*Complete the following:*
1. Repeat the article on Cyprus's real estate market from "Real estate has" up to and including "Middle East war.", swapping "resilient" for "durable".
2. Answer these questions from the article on Cyprus's real estate market.
(a) 2023 is close to becoming the best year since which year?
(b) How many sales documents were filed until October 2023?
(c) How many units did sales reach in the ten-month period of 2008?
3. Decide whether each statement agrees with the article on Cyprus's real estate market. Answer yes or no and quote the deciding words.
(a) The market is being driven by foreign buyers.
(b) More than 12,000 sales documents were filed through October of last year.
(c) The sales figures come from the Land Registry.

Cyprus’ real estate market is not showing any signs of slowing down

Cyprus’ real estate market is not showing any signs of slowing down

Cyprus’ real estate market is not showing any signs of slowing down, fuelled by foreign buyers, as 2023 is close to becoming the best year since 2008 when a global property crisis kicked in.

Real estate has proven resilient, but stakeholders continue to bank on rising foreign investment despite uncertainty prevailing in the economic environment due to the energy crisis, the increase in interest rates and the Middle East war.

As evidenced by Land Registry figures for sales documents, the first 10 months of 2023 were the best on record for the sector since 2008.

According to the data, sales documents filed until October were 12,825, up from 10,781 last year, marking a whopping 36.2% increase.

 

This is the best ten-month period since 2008 when sales reached 13,261 units.

*Data for review:*

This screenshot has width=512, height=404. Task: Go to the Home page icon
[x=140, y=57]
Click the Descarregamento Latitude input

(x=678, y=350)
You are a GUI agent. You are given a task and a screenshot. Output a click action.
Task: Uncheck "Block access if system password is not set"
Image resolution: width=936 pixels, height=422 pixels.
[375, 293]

*Problem solutions:*
1.
Real estate has proven durable, but stakeholders continue to bank on rising foreign investment despite uncertainty prevailing in the economic environment due to the energy crisis, the increase in interest rates and the Middle East war.

2.
(a) 2008
(b) 12,825
(c) 13,261 units

3.
(a) Yes: "fuelled by foreign buyers"
(b) No: "up from 10,781 last year"
(c) Yes: "As evidenced by Land Registry figures for sales documents"